> [ABOUT THIS EXERCISE]
Make the copy match the entries below exactly, with no pictures carried over.

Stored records

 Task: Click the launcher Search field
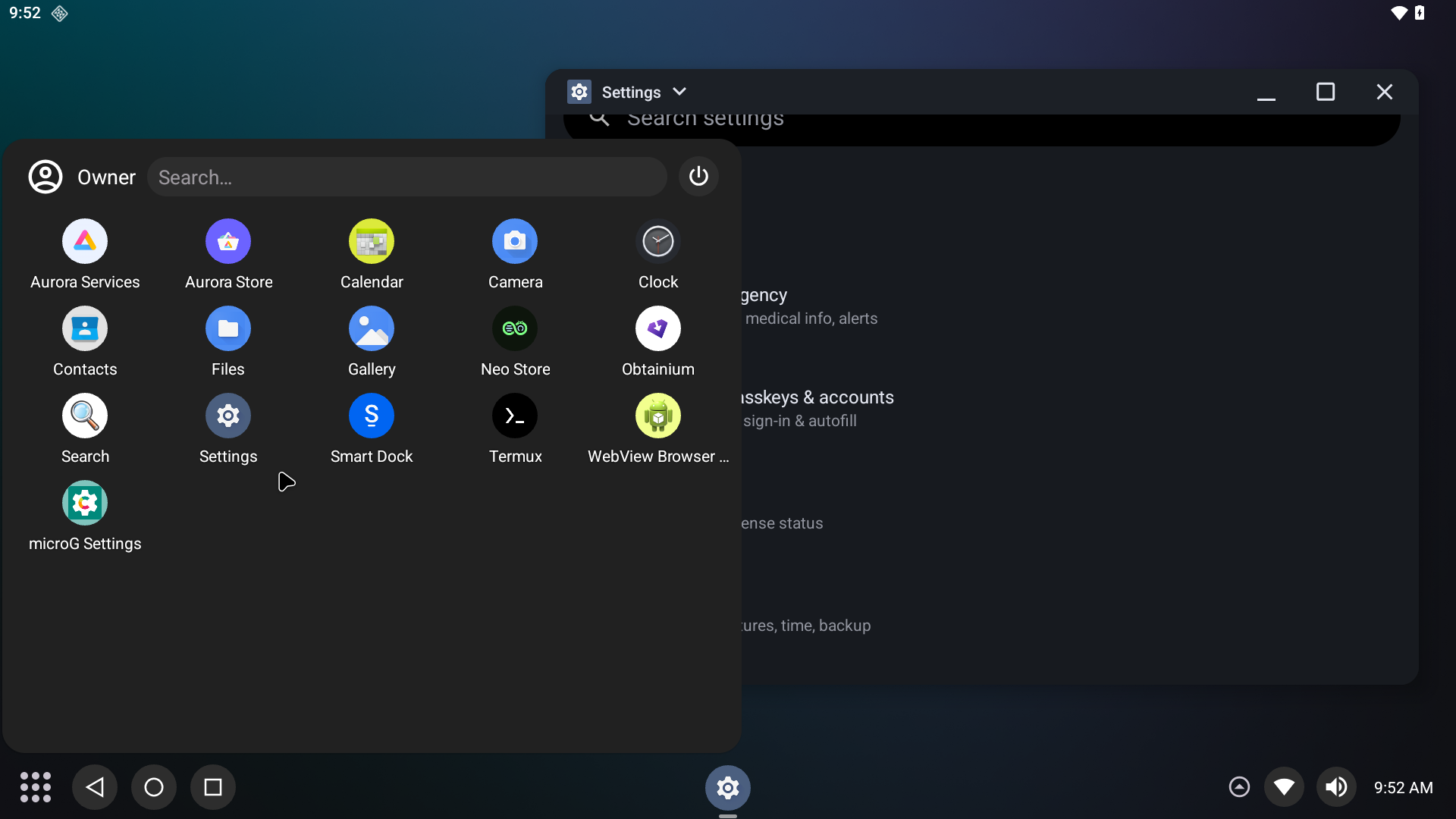click(407, 177)
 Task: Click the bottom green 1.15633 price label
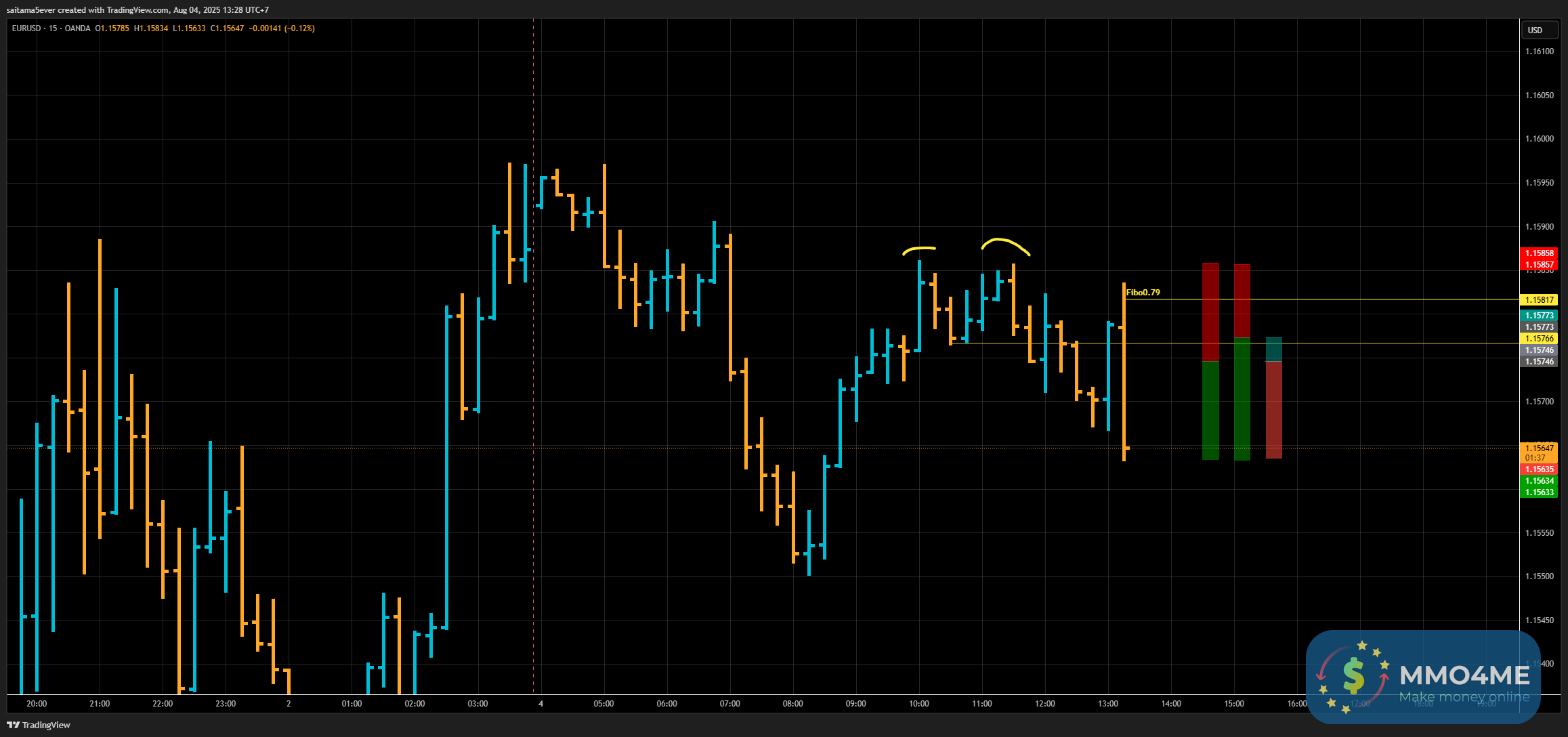1539,492
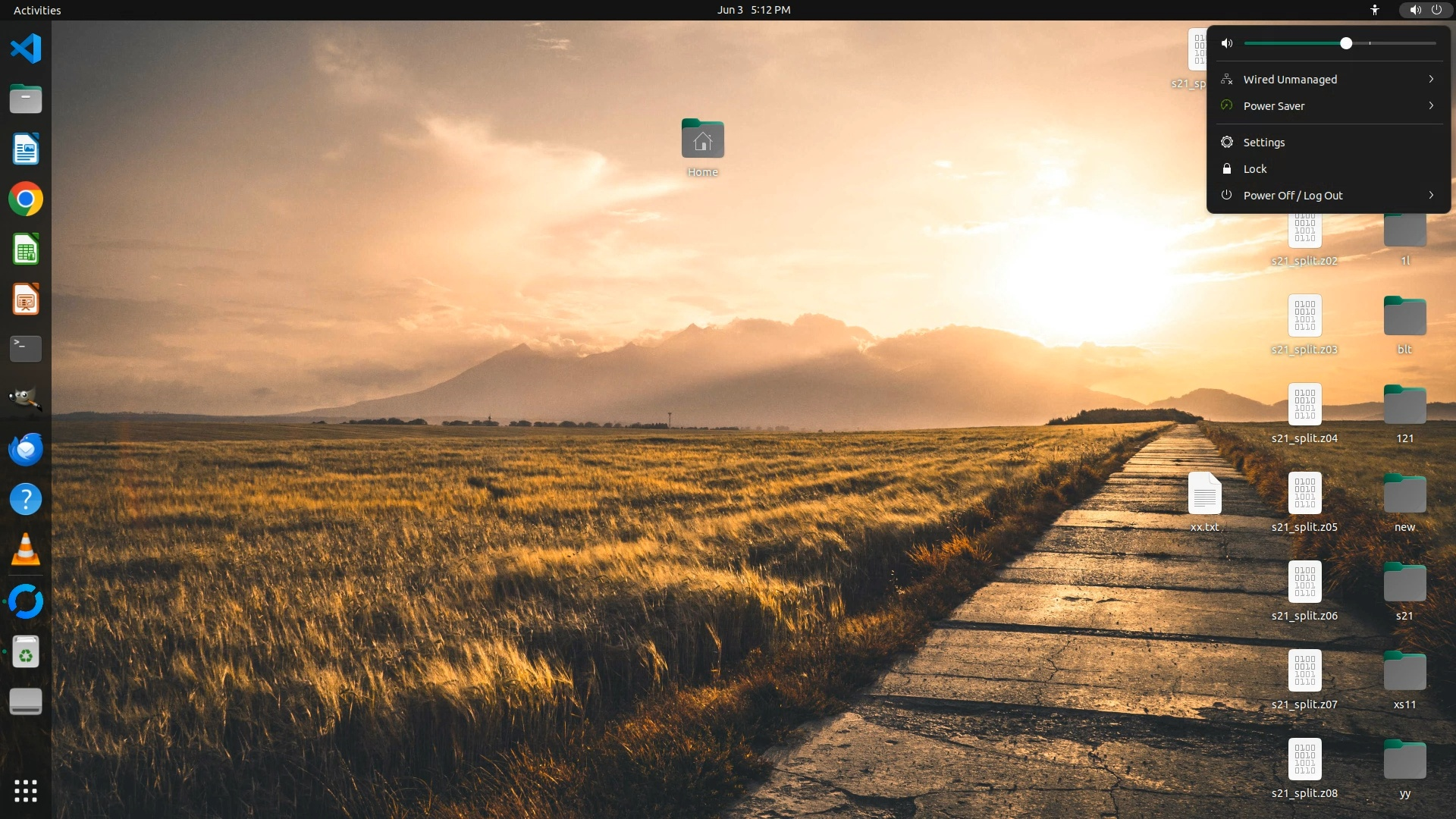The width and height of the screenshot is (1456, 819).
Task: Launch VLC media player from dock
Action: point(26,550)
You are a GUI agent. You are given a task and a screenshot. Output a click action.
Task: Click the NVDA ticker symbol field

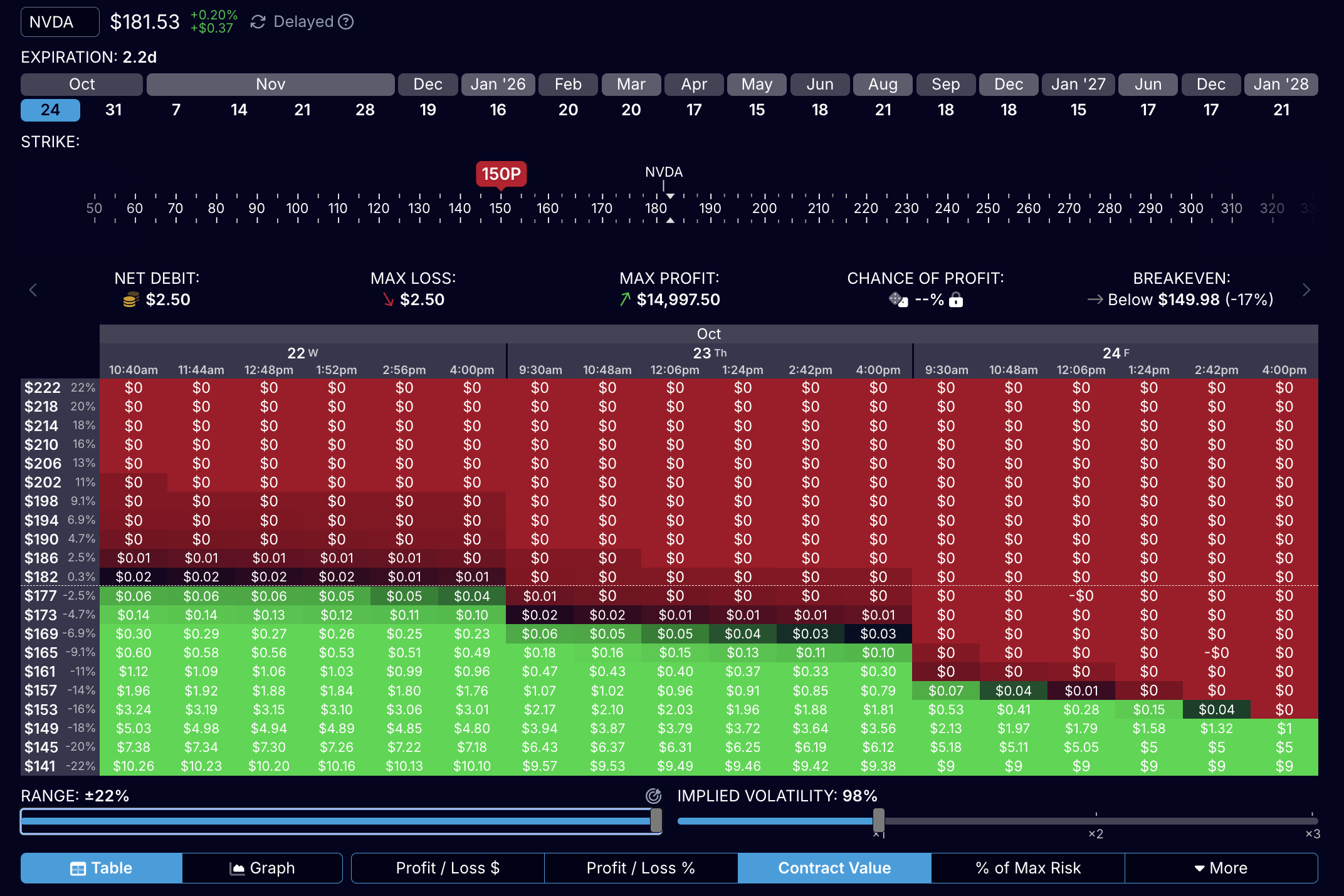[60, 22]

> [TASK RESPONSE]
 Task: Click the launcher Search field
click(407, 177)
 Task: Click the bottom green 1.15633 price label
1539,492
The width and height of the screenshot is (1456, 819).
Task: Launch VLC media player from dock
Action: point(26,550)
You are a GUI agent. You are given a task and a screenshot. Output a click action.
Task: Click the NVDA ticker symbol field

[60, 22]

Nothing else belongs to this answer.